Algunos de los que también estaban saqueando salvajemente a amigos, aliados y enemigos, cuando encontraban a algún herido, podían cambiar todo lo que tenían por un poco de agua o ignorar sus súplicas y tomar lo que quisiesen. Los que tuvieran un corazón de hierro. En el estado lamentable en los que estaban los heridos, tampoco podían hacer mucho. Ferguson prefería tomar su navaja de afeitar y degollarlos. Menos complicaciones. Llevaba cinco entre ambos bandos.

El sol estaba acercándose a su ocaso, pero eso no lo amedrentaba. Tomó una lámpara de aceite y la encendió antes de que la oscuridad absoluta se ciñese sobre esa tumba colectiva. Era noche cerrada cuando reconoció el extraño idioma galés amortiguado por algo o alguien. Lo notó a su izquierda bajo una pequeña montaña de cuerpos. Movió con dificultad hacia derecha y hacia la izquierda los cuerpos de dos hombres, tomó su lámpara para ver quién había hablado encontrando a un joven teniente con una bayoneta clavada en sus tripas. Su destino estaba sellado. A Ferguson se le iluminó el rostro y su codicia le hizo relamerse los labios: ¡Un oficial y todo para él! Sacó sin reparos su navaja para facilitar el trabajo, arrodillándose junto al galés.

Normalmente, ponía su rodilla sobre el pecho para asegurarse que no se moviera, pero la impaciencia le corroía y se acuclilló para rematarlo. Lo que no sabía es que el galés los tenía bien puestos y, con sus últimas energías, extrajo la bayoneta de sus entrañas y se la hincó en la pierna derecha a Ferguson, tras lo cual se desmayó antes de que su vida se terminara de apagar inevitablemente.
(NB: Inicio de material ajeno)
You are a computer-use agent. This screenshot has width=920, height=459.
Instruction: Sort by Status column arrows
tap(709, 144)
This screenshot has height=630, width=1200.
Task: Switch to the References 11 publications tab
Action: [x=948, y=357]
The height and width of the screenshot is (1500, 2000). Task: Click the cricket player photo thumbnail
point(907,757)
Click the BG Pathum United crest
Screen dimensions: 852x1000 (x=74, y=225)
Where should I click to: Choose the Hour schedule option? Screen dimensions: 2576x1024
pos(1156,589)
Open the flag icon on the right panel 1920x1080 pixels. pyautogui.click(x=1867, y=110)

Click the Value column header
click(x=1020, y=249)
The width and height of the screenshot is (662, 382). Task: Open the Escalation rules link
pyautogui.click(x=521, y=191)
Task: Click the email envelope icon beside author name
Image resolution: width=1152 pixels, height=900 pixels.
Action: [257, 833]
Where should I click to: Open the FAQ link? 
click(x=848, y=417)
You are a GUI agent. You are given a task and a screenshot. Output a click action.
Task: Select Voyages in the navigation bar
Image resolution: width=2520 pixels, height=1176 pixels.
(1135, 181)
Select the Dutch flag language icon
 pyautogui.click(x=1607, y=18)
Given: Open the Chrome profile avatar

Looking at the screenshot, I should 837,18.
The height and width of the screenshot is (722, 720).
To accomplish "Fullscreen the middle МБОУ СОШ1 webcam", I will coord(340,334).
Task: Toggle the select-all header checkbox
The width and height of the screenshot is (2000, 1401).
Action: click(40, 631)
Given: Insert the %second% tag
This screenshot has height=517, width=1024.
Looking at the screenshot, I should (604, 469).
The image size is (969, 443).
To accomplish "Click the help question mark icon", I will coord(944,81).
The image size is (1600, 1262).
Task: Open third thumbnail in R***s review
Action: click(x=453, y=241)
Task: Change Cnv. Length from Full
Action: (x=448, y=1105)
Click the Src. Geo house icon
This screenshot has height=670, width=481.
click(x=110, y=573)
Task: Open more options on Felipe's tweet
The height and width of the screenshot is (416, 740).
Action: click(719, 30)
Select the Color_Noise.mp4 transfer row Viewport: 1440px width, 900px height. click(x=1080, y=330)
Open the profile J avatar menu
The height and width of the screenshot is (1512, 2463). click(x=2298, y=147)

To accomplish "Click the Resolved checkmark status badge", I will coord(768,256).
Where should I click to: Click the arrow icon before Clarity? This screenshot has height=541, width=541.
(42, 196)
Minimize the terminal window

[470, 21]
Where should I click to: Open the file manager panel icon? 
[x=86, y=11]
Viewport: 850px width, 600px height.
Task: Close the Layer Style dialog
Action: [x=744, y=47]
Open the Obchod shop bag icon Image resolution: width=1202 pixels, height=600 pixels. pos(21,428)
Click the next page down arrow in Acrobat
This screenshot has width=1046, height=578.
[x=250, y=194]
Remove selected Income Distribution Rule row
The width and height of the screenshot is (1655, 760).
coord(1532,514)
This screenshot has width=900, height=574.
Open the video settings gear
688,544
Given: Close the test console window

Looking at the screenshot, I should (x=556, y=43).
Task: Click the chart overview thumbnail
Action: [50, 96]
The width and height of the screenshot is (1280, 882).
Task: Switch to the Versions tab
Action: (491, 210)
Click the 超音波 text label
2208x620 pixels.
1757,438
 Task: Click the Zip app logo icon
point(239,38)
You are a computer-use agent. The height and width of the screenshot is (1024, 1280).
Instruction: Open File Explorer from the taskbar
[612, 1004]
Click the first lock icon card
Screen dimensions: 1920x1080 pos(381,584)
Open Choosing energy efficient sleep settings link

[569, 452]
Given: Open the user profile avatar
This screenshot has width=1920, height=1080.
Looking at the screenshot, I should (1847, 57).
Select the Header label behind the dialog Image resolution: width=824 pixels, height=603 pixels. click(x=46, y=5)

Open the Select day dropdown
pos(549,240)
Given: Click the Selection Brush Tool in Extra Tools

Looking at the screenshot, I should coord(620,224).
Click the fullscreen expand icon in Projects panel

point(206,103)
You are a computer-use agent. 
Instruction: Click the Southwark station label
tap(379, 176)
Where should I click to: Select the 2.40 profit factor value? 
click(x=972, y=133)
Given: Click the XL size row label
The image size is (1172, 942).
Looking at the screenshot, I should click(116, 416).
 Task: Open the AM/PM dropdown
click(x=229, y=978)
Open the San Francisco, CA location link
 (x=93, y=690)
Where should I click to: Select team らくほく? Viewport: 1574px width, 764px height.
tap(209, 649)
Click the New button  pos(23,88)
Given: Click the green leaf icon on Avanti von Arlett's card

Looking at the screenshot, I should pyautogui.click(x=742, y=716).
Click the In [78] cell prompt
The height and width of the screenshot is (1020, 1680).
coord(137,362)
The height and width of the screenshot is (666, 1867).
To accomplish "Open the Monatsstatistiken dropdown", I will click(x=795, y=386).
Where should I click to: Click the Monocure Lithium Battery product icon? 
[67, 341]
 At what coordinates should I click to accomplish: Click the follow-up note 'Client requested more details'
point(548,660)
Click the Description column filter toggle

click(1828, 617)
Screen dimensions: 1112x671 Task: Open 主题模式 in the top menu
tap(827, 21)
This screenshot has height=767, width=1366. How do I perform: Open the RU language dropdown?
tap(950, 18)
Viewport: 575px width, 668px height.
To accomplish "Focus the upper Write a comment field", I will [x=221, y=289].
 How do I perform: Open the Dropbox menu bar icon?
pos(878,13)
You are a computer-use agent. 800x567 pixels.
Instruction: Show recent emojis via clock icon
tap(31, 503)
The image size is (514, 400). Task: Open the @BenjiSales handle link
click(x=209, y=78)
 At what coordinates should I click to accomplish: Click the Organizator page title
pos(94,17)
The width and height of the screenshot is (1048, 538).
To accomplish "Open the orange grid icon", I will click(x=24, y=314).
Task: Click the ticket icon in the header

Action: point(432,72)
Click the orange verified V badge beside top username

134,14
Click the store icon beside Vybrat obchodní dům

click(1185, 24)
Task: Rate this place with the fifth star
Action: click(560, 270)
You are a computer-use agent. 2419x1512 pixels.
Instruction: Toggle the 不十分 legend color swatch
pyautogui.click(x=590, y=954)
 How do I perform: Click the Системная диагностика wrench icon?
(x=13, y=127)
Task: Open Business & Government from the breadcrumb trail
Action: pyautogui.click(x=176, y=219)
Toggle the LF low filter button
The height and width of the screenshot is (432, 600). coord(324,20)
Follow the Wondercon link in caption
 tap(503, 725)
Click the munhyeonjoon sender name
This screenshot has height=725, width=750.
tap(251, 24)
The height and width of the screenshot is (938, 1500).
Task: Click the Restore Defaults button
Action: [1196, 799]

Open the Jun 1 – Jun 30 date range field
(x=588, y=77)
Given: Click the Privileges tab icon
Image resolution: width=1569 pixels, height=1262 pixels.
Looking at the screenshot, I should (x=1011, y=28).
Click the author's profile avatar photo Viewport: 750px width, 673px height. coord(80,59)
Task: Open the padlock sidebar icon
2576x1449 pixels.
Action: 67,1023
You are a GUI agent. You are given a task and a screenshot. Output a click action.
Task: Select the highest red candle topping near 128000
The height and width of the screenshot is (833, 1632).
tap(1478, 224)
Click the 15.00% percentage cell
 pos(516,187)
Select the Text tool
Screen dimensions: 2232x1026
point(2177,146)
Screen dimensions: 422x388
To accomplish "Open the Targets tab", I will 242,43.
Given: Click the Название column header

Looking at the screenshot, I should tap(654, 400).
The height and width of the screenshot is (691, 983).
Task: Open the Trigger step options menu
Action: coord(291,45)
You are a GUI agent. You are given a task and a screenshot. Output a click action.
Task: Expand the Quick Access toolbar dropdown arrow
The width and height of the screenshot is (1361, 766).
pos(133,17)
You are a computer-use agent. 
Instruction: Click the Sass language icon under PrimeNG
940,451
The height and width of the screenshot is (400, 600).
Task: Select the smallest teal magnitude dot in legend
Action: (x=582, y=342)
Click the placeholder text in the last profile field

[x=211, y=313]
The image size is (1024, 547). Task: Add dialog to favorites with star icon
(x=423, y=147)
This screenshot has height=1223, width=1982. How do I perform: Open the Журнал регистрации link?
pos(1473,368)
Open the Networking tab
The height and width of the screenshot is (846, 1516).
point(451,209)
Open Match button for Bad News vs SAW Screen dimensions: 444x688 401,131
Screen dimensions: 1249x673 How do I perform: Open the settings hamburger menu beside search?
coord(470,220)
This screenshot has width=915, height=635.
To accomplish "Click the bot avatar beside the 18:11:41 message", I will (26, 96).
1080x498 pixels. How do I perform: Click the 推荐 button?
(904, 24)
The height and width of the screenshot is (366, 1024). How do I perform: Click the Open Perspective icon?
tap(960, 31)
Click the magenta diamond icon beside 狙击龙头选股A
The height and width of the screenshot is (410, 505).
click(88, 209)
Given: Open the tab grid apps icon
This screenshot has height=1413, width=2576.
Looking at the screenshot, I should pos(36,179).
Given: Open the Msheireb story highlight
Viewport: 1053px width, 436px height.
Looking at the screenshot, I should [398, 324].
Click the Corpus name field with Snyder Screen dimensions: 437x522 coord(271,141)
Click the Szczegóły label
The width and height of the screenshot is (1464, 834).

Ferguson gritó y gritó, pero nadie acudió hasta el alba. Fue una joven local que, tras verlo, miró a su alrededor, tomó su carretilla y se fue sin mirar atrás. No sería hasta el mediodía cuando sería recogido por uno de esos carretones que portaban a los heridos, padeciendo gran dolor y perdiendo el conocimiento por la pérdida de sangre. Sin embargo, no murió, aunque la amputaron su pierna por la gangrena y la chica le robó casi todo su botín, volviendo a Inglaterra con pocas ganancias y lisiado. Por ello, ejerció lo que le restó de vida, de mendigo en las calles de Manchester.